Thank you for the detailed response. I am still not convinced this paper has enough novelty beyond naturally extending MDN by replacing OLS with RLS for the sequential nature of data. Thus, I am keeping my original score. However, I reduced my confidence rate as I am not an expert in the medical AI domain, although I am familiar with the methodology and continual learning.
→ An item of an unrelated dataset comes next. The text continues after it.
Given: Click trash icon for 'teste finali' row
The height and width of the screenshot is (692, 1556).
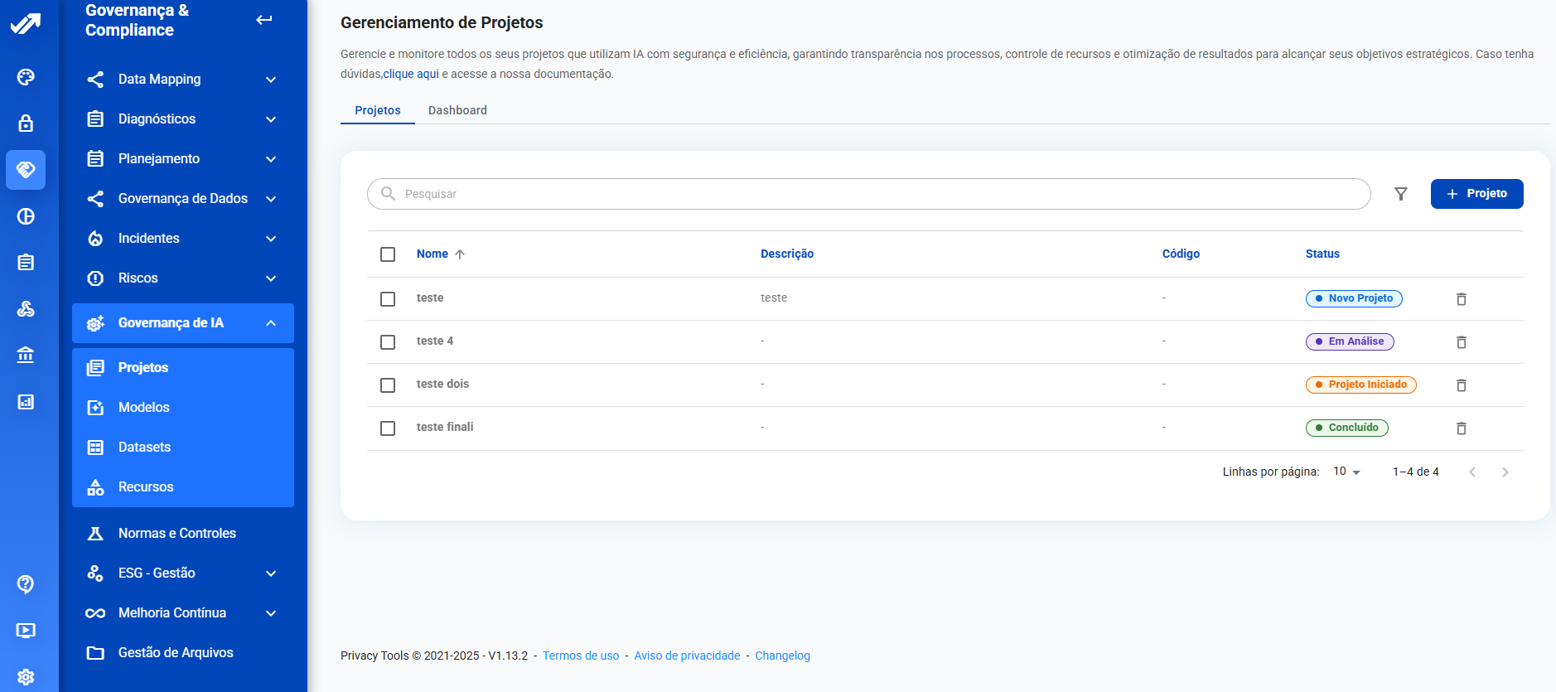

We thank the reviewers for their feedback on our work. We are the first to explore confounder-free representations within continual learning settings, and we are hopeful of the contributions we aim to make in this important space:
-
Replacing the least squares method in MDN with the recursive least squares method is a reasonable choice in the sequential nature of data (Reviewer jUcd)
-
Experiments are conducted carefully and various details are provided in the appendix (Reviewer KFqc)
-
The idea can be generalized to fields beyond medical context (Reviewer FS1M)
-
The paper is very well written and the introduction does a comprehensive analysis of the literature (Reviewer DDrk)
Based on the feedback we received, we have revised the paper to further improve the way we present our findings. Specifically, we move some of the figures we plot for our experiments into the supplementary and include tables instead for better interpretability of the results. We include a mathematical derivation of the residual model parameters in suppl. A, and the asymptotic computational and memory complexity of R-MDN and other baselines in suppl. B. We also added some minor explanations that the reviewers requested to include in the paper.
Thank you for your feedback. Unfortunately, the main point of our paper—highlighting how the MDN operation is not applicable to continual learning or even to modern architectures like transformers, as indicated by its original authors and follow-up publications—was missed by the reviewers. We were disheartened to see some reviewers assess our work as if our goal was to improve the SOTA, rather than recognizing that we were introducing a novel concept in continual learning.
During the rebuttal process, we observed a dynamic where reviewers seemed to fall into a negative feedback loop, building on each other’s criticisms while disregarding our responses to those very comments. Some reviewers even shifted their interpretation of the paper’s goal but, instead of adjusting their review scores to reflect this understanding, they lowered their confidence scores! And that happened after the rebuttal.
To avoid further entanglement in this cycle, we have decided to withdraw the paper and focus on refining it for submission to a future venue.